Dr. Grant Norton, professor in the School of Mechanical and Materials Engineering is leading researchers at Washington State University in developing a nanoneedle tin (Sn) anode material formed as “Tin Whiskers” for Lithium-ion batteries.
Elemental Sn is an attractive high-performance anode material because of its high theoretical specific capacity (992 mAh g-1) and high operating voltage along with the absence of solvent absorption.
Electrical engineers have been trying to minimize the problem of tin whiskers for over 60 years. The tiny needle-like structures growing on tin-plated electronics get up to ten millimeters long, and can cause short circuits.
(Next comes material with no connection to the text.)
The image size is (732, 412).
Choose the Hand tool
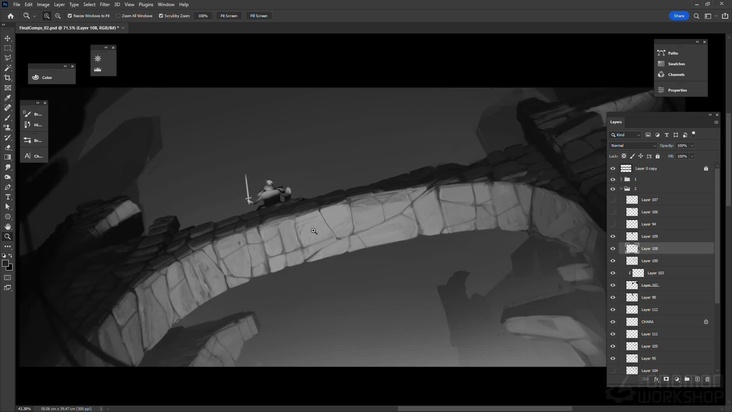point(8,227)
Norton and postdoctoral researcher Uttara Sahaym were originally trying to mitigate tin whiskers, when they realized that they could actually be useful. The nanoneedles (or “whiskers”) used for the tin anode were grown directly on copper foil, using a standard electroplating process that’s commonly used in industry. This report suggests that the tin anode would be considerably cheaper to produce than traditional graphite anodes.
Norton and his team have reversed the problem into an opportunity. By gaining control of the whiskers growth the research has led to the creation of a tin battery anode, which Norton claims could triple the capacity of lithium-ion batteries. The claim is based on lab tests that also show the tin anode offers almost triple the energy storage capacity as its graphite counterparts. That is thanks to the plentiful surface area of the whiskers, which provides a ‘roost’ for a larger number of lithium ions.
Additionally, batteries incorporating the tin anode could recharge more quickly and many more times than existing lithium-ions batteries.
There are problems in other tin based anodes. Similar to silicon, tin experiences huge volumetric expansion and shrinkage on cycling, causing severe mechanical disintegration (such as cracking and pulverization) and thus shortened cycle life. A number of research groups are working on methods to prevent such life-limiting mechanical problems, such as the use of tin nanopillars layered between graphene sheets.
It is yet to be seen if the whisker anodes grown directly on copper foil avoid the expansion and shrinkage on cycling.
Norton and his colleagues are now in the process of building and testing batteries using their new anode. They have filed patents on the technology, and hope to have it commercialized within a year. Batteries incorporating the tin anode should be no different in shape or size than traditional batteries, so compatibility with devices shouldn’t be a problem.
It would be great if the adaptation of a naturally occurring problem would be a big improvement to a leading technology.